### WHAT TO DO:
In the data below, find every line with the string "computer" and pull it out.

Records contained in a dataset

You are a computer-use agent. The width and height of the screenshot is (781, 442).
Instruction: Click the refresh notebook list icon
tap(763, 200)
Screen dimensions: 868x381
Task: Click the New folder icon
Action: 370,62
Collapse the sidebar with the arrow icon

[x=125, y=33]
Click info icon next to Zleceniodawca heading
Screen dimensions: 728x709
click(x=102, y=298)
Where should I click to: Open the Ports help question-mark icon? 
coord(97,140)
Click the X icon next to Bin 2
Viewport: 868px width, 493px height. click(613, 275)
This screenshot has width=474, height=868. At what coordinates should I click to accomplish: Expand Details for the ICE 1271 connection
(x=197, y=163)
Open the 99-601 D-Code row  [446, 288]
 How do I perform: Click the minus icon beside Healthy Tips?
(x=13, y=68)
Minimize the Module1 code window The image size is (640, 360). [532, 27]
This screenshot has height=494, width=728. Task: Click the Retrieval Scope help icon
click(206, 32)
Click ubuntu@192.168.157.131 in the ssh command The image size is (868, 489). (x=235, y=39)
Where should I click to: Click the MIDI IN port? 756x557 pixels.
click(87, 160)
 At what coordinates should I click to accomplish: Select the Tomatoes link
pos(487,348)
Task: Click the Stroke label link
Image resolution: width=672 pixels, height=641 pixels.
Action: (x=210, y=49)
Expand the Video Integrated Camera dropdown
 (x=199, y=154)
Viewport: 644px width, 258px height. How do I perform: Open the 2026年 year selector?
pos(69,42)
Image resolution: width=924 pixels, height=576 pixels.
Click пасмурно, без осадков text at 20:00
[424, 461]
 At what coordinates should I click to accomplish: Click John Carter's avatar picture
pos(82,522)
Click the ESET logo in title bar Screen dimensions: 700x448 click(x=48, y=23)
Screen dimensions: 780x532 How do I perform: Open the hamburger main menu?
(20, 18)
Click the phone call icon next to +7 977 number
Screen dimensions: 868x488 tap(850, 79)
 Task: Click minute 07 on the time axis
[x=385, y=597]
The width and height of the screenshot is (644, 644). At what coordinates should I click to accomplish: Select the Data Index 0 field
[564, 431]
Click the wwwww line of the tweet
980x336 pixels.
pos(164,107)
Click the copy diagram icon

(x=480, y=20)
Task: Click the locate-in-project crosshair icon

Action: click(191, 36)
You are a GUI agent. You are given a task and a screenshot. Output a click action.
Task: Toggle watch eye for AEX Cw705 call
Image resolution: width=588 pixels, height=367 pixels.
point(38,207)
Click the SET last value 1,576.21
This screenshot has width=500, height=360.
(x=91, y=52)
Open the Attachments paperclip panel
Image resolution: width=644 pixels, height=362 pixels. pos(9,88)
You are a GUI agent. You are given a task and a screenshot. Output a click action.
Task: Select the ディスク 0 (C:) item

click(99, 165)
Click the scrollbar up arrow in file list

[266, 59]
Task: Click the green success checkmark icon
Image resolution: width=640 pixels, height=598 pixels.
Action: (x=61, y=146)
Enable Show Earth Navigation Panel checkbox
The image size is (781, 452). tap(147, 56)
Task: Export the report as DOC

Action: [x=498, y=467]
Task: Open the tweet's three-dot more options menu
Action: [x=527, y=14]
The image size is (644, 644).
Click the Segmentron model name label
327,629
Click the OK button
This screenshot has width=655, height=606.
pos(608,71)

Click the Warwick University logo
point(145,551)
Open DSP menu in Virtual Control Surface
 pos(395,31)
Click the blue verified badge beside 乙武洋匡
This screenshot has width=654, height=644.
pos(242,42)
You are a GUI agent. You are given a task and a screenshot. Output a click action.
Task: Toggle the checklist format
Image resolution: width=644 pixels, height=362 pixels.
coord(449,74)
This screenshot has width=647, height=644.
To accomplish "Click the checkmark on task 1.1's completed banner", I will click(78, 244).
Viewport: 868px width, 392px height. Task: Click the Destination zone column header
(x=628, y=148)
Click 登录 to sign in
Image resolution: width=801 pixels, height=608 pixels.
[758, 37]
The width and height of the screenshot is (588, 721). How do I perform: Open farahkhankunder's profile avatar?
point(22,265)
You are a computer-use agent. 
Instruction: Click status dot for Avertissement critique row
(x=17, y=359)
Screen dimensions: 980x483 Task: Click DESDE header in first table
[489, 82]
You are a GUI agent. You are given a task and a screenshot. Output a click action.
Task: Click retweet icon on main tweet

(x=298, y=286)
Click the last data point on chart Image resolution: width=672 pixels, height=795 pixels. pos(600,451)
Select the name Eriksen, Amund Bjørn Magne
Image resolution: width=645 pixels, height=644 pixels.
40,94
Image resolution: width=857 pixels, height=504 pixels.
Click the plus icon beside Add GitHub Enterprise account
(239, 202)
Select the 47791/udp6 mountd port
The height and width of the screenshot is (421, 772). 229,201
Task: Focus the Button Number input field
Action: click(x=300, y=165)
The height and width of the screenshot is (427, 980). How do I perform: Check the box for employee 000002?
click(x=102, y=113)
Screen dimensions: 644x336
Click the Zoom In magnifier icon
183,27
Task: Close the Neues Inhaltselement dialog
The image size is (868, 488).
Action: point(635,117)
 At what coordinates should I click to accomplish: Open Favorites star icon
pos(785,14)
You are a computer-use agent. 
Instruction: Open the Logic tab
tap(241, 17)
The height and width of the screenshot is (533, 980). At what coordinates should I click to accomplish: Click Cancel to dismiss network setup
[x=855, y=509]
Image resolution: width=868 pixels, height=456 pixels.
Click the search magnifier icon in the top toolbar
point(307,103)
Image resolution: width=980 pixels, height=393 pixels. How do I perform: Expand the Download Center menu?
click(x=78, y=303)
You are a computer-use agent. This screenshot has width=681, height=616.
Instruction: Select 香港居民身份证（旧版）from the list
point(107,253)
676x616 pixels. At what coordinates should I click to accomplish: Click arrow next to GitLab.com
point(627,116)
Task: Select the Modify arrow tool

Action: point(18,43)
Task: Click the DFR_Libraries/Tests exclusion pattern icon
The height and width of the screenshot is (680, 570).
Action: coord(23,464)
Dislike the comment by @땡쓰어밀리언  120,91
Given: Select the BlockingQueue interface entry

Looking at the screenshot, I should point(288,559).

### SOLUTION FOR THIS TASK:
You are a computer-use agent. The width and height of the screenshot is (781, 442).
You are a computer-use agent. 
You are a computer-use agent. 
You are a computer-use agent. This screenshot has width=681, height=616.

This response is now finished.